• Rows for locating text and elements

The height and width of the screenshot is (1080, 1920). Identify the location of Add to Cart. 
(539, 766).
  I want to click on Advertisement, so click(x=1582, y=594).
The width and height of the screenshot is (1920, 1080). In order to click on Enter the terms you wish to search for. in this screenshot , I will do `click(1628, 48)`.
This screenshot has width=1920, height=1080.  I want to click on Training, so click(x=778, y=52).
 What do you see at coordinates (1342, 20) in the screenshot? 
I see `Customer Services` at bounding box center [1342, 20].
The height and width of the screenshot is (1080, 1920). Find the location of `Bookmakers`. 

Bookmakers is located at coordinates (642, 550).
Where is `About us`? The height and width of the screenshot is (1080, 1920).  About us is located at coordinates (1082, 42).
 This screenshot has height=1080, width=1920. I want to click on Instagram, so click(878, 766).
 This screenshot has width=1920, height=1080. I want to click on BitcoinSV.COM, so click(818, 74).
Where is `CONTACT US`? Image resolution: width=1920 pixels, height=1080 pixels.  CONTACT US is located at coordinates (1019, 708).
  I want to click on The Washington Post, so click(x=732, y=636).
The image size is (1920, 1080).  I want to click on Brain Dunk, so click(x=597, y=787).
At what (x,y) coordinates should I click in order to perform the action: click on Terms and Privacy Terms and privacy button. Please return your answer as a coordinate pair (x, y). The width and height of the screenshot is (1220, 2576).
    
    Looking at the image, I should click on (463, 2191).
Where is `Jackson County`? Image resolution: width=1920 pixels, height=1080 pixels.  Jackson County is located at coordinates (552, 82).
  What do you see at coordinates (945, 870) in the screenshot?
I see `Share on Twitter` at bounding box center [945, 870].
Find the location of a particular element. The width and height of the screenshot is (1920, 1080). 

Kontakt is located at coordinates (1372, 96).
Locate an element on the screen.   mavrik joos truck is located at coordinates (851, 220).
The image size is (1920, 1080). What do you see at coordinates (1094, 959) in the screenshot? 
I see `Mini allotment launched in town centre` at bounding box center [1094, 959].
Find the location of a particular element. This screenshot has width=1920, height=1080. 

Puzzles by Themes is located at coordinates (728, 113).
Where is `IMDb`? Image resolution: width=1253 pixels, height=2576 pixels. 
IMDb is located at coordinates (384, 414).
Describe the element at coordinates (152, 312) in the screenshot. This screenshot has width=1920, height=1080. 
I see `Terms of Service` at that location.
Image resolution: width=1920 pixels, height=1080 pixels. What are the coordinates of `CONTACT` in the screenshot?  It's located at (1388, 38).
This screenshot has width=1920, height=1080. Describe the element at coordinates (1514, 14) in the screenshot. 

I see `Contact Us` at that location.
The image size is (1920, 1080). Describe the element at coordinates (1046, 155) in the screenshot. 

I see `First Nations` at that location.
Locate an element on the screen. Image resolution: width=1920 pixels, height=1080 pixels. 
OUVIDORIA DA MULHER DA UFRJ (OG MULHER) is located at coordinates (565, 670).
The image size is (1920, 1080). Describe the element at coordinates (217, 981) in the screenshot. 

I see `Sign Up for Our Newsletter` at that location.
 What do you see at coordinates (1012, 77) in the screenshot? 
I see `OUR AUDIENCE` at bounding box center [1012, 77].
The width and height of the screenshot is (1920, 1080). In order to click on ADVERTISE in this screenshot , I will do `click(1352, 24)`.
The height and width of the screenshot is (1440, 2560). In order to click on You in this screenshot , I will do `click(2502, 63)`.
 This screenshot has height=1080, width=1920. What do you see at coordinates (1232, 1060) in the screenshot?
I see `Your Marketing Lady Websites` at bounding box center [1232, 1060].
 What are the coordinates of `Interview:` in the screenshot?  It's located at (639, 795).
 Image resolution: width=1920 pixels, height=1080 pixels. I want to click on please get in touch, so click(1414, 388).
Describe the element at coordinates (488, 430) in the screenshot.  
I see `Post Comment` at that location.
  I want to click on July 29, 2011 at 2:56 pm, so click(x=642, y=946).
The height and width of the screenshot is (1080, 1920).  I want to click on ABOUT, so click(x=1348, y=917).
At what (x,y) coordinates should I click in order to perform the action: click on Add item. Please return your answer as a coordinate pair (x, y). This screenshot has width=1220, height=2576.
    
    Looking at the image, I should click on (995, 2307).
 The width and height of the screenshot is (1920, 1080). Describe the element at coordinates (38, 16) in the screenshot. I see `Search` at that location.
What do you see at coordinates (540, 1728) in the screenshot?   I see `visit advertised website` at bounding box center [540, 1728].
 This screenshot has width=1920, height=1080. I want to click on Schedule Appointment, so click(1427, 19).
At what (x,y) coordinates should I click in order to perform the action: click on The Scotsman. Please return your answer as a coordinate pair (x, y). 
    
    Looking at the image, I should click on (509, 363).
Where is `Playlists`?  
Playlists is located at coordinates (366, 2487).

• GIVEN INSTRUCTION
Rewrite every row above as a JSON list of strings, one string per line, and leave out the blank lines.

• EXERCISE RESULT
[
  "The height and width of the screenshot is (1080, 1920). Identify the location of Add to Cart. ",
  "(539, 766).",
  "  I want to click on Advertisement, so click(x=1582, y=594).",
  "The width and height of the screenshot is (1920, 1080). In order to click on Enter the terms you wish to search for. in this screenshot , I will do `click(1628, 48)`.",
  "This screenshot has width=1920, height=1080.  I want to click on Training, so click(x=778, y=52).",
  " What do you see at coordinates (1342, 20) in the screenshot? ",
  "I see `Customer Services` at bounding box center [1342, 20].",
  "The height and width of the screenshot is (1080, 1920). Find the location of `Bookmakers`. ",
  "Bookmakers is located at coordinates (642, 550).",
  "Where is `About us`? The height and width of the screenshot is (1080, 1920).  About us is located at coordinates (1082, 42).",
  " This screenshot has height=1080, width=1920. I want to click on Instagram, so click(878, 766).",
  " This screenshot has width=1920, height=1080. I want to click on BitcoinSV.COM, so click(818, 74).",
  "Where is `CONTACT US`? Image resolution: width=1920 pixels, height=1080 pixels.  CONTACT US is located at coordinates (1019, 708).",
  "  I want to click on The Washington Post, so click(x=732, y=636).",
  "The image size is (1920, 1080).  I want to click on Brain Dunk, so click(x=597, y=787).",
  "At what (x,y) coordinates should I click in order to perform the action: click on Terms and Privacy Terms and privacy button. Please return your answer as a coordinate pair (x, y). The width and height of the screenshot is (1220, 2576).",
  "    Looking at the image, I should click on (463, 2191).",
  "Where is `Jackson County`? Image resolution: width=1920 pixels, height=1080 pixels.  Jackson County is located at coordinates (552, 82).",
  "  What do you see at coordinates (945, 870) in the screenshot?",
  "I see `Share on Twitter` at bounding box center [945, 870].",
  "Find the location of a particular element. The width and height of the screenshot is (1920, 1080). ",
  "Kontakt is located at coordinates (1372, 96).",
  "Locate an element on the screen.   mavrik joos truck is located at coordinates (851, 220).",
  "The image size is (1920, 1080). What do you see at coordinates (1094, 959) in the screenshot? ",
  "I see `Mini allotment launched in town centre` at bounding box center [1094, 959].",
  "Find the location of a particular element. This screenshot has width=1920, height=1080. ",
  "Puzzles by Themes is located at coordinates (728, 113).",
  "Where is `IMDb`? Image resolution: width=1253 pixels, height=2576 pixels. ",
  "IMDb is located at coordinates (384, 414).",
  "Describe the element at coordinates (152, 312) in the screenshot. This screenshot has width=1920, height=1080. ",
  "I see `Terms of Service` at that location.",
  "Image resolution: width=1920 pixels, height=1080 pixels. What are the coordinates of `CONTACT` in the screenshot?  It's located at (1388, 38).",
  "This screenshot has width=1920, height=1080. Describe the element at coordinates (1514, 14) in the screenshot. ",
  "I see `Contact Us` at that location.",
  "The image size is (1920, 1080). Describe the element at coordinates (1046, 155) in the screenshot. ",
  "I see `First Nations` at that location.",
  "Locate an element on the screen. Image resolution: width=1920 pixels, height=1080 pixels. ",
  "OUVIDORIA DA MULHER DA UFRJ (OG MULHER) is located at coordinates (565, 670).",
  "The image size is (1920, 1080). Describe the element at coordinates (217, 981) in the screenshot. ",
  "I see `Sign Up for Our Newsletter` at that location.",
  " What do you see at coordinates (1012, 77) in the screenshot? ",
  "I see `OUR AUDIENCE` at bounding box center [1012, 77].",
  "The width and height of the screenshot is (1920, 1080). In order to click on ADVERTISE in this screenshot , I will do `click(1352, 24)`.",
  "The height and width of the screenshot is (1440, 2560). In order to click on You in this screenshot , I will do `click(2502, 63)`.",
  " This screenshot has height=1080, width=1920. What do you see at coordinates (1232, 1060) in the screenshot?",
  "I see `Your Marketing Lady Websites` at bounding box center [1232, 1060].",
  " What are the coordinates of `Interview:` in the screenshot?  It's located at (639, 795).",
  " Image resolution: width=1920 pixels, height=1080 pixels. I want to click on please get in touch, so click(1414, 388).",
  "Describe the element at coordinates (488, 430) in the screenshot.  ",
  "I see `Post Comment` at that location.",
  "  I want to click on July 29, 2011 at 2:56 pm, so click(x=642, y=946).",
  "The height and width of the screenshot is (1080, 1920).  I want to click on ABOUT, so click(x=1348, y=917).",
  "At what (x,y) coordinates should I click in order to perform the action: click on Add item. Please return your answer as a coordinate pair (x, y). This screenshot has width=1220, height=2576.",
  "    Looking at the image, I should click on (995, 2307).",
  " The width and height of the screenshot is (1920, 1080). Describe the element at coordinates (38, 16) in the screenshot. I see `Search` at that location.",
  "What do you see at coordinates (540, 1728) in the screenshot?   I see `visit advertised website` at bounding box center [540, 1728].",
  " This screenshot has width=1920, height=1080. I want to click on Schedule Appointment, so click(1427, 19).",
  "At what (x,y) coordinates should I click in order to perform the action: click on The Scotsman. Please return your answer as a coordinate pair (x, y). ",
  "    Looking at the image, I should click on (509, 363).",
  "Where is `Playlists`?  ",
  "Playlists is located at coordinates (366, 2487)."
]